I Do Not Like Yolanda – written and illustrated by Zoey Abbott
Tundra Books, 2021
It’s always exciting to encounter a children’s book that is truly original. Zoey Abbott’s new picture book, I Do Not Like Yolanda, did not arrive out of nowhere. Of course, it has precedents in other books that deal with children’s baseless, yet still very real, fears about different people or phenomena. It’s not the first children’s book to feature postage stamps in many of the pictures; the great author and illustrator Rosemary Wells has a used these miniature works of art in many of her stories. But Bianca, the young heroine of Abbott’s book, and Yolanda, her mistaken source of anxiety, are one hundred percent individuals. Here is a child living in a contemporary, diverse, San Francisco neighborhood, as we can see both on the return address of her envelopes and the vibrant urban neighborhood of the pictures. She is also an avid philatelist (stamp collector), and an all-around artistic spirit. Yolanda is a devoted employee of the local post office, but Bianca, as children will, has developed a frightening fantasy about this kind woman who sells her stamps. Children will absolutely relate to the way Bianca’s mind works.

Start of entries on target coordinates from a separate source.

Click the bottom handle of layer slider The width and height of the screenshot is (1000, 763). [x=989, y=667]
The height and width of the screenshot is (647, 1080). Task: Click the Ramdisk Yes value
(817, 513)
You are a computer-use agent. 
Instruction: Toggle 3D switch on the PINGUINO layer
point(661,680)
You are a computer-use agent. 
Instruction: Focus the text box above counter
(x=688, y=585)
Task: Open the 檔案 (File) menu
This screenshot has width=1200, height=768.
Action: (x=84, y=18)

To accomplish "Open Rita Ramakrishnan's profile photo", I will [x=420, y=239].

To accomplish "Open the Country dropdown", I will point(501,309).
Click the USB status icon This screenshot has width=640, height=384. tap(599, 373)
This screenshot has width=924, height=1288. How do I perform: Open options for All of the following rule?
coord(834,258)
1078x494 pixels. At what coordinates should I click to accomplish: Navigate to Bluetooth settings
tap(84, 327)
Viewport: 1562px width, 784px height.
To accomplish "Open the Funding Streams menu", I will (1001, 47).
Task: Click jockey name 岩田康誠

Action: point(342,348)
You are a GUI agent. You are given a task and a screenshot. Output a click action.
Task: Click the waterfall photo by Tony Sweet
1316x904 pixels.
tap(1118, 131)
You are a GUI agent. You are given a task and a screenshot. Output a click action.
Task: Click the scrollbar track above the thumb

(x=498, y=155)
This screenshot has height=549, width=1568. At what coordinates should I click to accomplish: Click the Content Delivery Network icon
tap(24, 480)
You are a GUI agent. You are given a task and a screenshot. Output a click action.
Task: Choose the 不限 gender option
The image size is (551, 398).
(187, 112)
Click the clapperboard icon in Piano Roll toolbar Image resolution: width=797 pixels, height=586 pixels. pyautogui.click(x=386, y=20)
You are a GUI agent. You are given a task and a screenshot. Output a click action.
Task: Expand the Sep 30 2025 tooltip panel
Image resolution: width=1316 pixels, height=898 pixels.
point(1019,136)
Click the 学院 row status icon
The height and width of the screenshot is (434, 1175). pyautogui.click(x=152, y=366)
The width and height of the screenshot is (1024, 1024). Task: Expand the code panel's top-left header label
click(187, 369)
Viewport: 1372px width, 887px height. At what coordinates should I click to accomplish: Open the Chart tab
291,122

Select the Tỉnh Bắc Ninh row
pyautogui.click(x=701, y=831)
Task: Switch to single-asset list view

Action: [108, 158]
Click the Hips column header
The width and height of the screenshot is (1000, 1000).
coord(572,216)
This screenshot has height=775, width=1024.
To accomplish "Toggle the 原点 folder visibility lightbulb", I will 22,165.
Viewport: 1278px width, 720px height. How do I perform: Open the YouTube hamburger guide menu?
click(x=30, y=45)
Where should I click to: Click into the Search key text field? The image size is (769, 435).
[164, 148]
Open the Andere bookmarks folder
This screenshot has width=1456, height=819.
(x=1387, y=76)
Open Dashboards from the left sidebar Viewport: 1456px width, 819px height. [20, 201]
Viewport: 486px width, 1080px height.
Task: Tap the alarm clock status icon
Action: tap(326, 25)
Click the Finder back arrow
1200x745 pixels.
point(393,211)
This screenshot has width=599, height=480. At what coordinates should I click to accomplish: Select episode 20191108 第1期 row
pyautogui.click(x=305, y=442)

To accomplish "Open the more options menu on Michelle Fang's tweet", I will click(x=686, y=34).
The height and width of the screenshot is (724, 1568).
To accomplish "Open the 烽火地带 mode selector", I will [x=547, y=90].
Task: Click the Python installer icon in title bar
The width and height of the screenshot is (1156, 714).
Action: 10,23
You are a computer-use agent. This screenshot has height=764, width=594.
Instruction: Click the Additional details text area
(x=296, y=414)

The book’s title is a straightforward declaration, and it presents a mystery: why? Bianca knows exactly what she likes, even loves: writing letters and collecting stamps. Why is the lady behind the post office counter so terrifying? Abbott doesn’t attempt to invent a logical answer to this question. We meet Bianca in a two-page spread featuring postage stamps one side, including a U.S. airmail commemorative honoring Amelia Earhart and the famous Penny Black, the first British prepaid stamp for mailing letters. Bianca stands on a small stepstool to reach the stamp album on a crowded set of shelves; she is obviously determined and purposeful. She’s not singularly obsessed with one activity, though, as we can see from both the other items on the shelves and those on her table: a polka-dotted llama candle holder, some origami in progress, compartments of colored beads. Bianca is an artist as much as a collector. Her stamps represent not only objects to acquire; “They are cream colored with beautiful dark ink and portraits of queens, villains and exotic birds.”
Bianca writes many letters, carefully addressing and decorating the envelopes with drawings. Then comes the hard part: completing her transaction with Yolanda. The lady weighs her heavier letters with suspicious diligence, and her fingernails are really long and brightly polished. (That last attribute is the link to reality; the nails do look a bit over-the-top.) Even children’s most irrational fears usually have some identifiable basis. It’s a shame to ruin what should be a lovely experience because the post office seems really friendly, with customers of every age and background socializing and helping one another. Too bad that Yolanda is an ogre, who “has probably eaten up dozens of people by now.”
Every picture in the book works perfectly. The ink, gouache, and colored pencil pictures are rendered in earth-tones, with white background and shadows helping to tell the story. (In the front matter, Abbott thanks Olive Wagner for providing “whittled stick-pens used in the book.). Objects are drawn with loving detail. Facial features are simple, but Bianca’s wide eyes and small mouth express a great deal. The suspected villain, Yolanda, finally escapes from Bianca’s wrong impression of her with a wide smile as she holds up a copy of Babette’s Feast, the novel by Isak Dinesen which becomes a link of friendship between her and her young customer. It’s obviously true that few children will have heard of the Danish author, her novel, or the movie it inspired, but that doesn’t matter. Abbott includes it as a personal homage, and adults reading the book might be fans of Dinesen. The point of including this reference is that it is both personal and accessible. Two people, an adult and a child, form a bond of friendship after a long period of misunderstanding. Yolanda shows Bianca and book and explains how much fun she had preparing a meal based on the one described there. Like Bianca, Yolanda has a creative side to her personality. I Do Not Like Yolanda is stamped with quirky details within recognizable experiences. It’s a true original.